- **TASK TO CARRY OUT**: Your output should consist solely of the lines from the one with "Select the Details" through the end of the records, reproduced exactly, both ends included.

- **INPUT FOR THIS TASK**:
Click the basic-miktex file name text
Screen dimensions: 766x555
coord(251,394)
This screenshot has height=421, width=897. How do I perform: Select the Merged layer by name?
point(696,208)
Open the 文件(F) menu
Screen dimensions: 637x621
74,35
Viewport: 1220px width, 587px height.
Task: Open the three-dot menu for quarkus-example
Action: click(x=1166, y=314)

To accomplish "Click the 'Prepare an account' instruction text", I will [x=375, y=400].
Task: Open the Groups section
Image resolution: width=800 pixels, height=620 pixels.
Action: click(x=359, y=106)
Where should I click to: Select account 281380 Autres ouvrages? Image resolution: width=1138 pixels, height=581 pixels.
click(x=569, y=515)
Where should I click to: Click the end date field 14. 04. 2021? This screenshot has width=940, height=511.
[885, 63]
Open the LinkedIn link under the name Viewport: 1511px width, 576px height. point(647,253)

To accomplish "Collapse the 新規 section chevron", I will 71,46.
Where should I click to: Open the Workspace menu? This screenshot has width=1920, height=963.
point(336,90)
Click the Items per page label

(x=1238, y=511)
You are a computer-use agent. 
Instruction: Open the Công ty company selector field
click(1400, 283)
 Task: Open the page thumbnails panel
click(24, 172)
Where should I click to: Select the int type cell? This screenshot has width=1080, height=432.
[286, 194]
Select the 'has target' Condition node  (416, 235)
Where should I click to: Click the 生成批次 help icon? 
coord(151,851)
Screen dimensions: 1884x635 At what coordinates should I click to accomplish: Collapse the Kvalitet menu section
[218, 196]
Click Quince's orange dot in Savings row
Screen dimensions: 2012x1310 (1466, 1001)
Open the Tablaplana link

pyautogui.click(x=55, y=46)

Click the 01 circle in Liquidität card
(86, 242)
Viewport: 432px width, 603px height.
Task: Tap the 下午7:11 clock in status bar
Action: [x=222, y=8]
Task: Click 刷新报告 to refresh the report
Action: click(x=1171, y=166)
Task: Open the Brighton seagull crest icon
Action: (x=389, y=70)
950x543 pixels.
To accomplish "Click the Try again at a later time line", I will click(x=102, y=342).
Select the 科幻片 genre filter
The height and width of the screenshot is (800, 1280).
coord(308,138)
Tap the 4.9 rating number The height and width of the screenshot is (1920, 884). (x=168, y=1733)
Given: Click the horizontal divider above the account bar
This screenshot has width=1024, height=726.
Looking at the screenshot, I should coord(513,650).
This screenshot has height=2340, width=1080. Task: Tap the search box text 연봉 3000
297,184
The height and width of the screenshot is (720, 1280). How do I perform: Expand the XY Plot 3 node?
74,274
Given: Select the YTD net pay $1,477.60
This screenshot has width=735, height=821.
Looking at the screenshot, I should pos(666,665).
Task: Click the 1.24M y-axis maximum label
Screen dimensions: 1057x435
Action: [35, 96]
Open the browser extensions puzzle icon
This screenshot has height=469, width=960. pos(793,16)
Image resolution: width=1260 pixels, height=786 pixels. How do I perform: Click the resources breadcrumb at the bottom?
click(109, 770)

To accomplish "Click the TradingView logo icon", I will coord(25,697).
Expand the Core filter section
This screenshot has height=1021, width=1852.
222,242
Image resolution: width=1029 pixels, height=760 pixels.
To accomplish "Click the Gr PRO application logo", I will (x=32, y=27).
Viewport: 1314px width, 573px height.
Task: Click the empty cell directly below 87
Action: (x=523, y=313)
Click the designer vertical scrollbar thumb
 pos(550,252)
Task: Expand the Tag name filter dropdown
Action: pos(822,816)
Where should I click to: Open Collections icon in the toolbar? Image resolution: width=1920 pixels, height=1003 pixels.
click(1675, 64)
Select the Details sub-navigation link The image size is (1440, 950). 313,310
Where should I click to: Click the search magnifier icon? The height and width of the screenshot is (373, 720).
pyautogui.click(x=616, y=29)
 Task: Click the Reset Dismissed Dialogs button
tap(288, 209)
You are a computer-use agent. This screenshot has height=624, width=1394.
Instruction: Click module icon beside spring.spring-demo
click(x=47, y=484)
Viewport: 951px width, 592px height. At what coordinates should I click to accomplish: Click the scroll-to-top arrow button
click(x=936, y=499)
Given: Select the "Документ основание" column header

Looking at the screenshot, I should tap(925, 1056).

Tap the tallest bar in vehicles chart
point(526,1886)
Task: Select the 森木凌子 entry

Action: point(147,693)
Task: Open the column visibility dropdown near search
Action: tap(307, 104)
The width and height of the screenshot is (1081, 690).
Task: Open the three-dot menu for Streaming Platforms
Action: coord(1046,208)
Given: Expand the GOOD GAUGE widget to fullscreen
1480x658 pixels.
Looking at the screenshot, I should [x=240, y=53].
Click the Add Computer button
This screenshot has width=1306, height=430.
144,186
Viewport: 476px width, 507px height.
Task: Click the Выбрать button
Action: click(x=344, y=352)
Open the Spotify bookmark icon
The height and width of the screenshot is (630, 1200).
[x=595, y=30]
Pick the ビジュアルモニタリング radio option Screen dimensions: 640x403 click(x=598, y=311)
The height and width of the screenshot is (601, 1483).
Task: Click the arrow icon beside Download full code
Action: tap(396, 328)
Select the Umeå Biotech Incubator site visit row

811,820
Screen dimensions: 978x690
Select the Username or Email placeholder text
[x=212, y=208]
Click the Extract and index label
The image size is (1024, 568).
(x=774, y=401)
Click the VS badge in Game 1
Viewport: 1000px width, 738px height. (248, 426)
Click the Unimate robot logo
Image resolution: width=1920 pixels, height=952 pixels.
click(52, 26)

- **REPLY TO THE TASK**:
Select the Details sub-navigation link The image size is (1440, 950). 313,310
Where should I click to: Click the search magnifier icon? The height and width of the screenshot is (373, 720).
pyautogui.click(x=616, y=29)
 Task: Click the Reset Dismissed Dialogs button
tap(288, 209)
You are a computer-use agent. This screenshot has height=624, width=1394.
Instruction: Click module icon beside spring.spring-demo
click(x=47, y=484)
Viewport: 951px width, 592px height. At what coordinates should I click to accomplish: Click the scroll-to-top arrow button
click(x=936, y=499)
Given: Select the "Документ основание" column header

Looking at the screenshot, I should tap(925, 1056).

Tap the tallest bar in vehicles chart
point(526,1886)
Task: Select the 森木凌子 entry

Action: point(147,693)
Task: Open the column visibility dropdown near search
Action: tap(307, 104)
The width and height of the screenshot is (1081, 690).
Task: Open the three-dot menu for Streaming Platforms
Action: coord(1046,208)
Given: Expand the GOOD GAUGE widget to fullscreen
1480x658 pixels.
Looking at the screenshot, I should [x=240, y=53].
Click the Add Computer button
This screenshot has width=1306, height=430.
144,186
Viewport: 476px width, 507px height.
Task: Click the Выбрать button
Action: click(x=344, y=352)
Open the Spotify bookmark icon
The height and width of the screenshot is (630, 1200).
[x=595, y=30]
Pick the ビジュアルモニタリング radio option Screen dimensions: 640x403 click(x=598, y=311)
The height and width of the screenshot is (601, 1483).
Task: Click the arrow icon beside Download full code
Action: tap(396, 328)
Select the Umeå Biotech Incubator site visit row

811,820
Screen dimensions: 978x690
Select the Username or Email placeholder text
[x=212, y=208]
Click the Extract and index label
The image size is (1024, 568).
(x=774, y=401)
Click the VS badge in Game 1
Viewport: 1000px width, 738px height. (248, 426)
Click the Unimate robot logo
Image resolution: width=1920 pixels, height=952 pixels.
click(52, 26)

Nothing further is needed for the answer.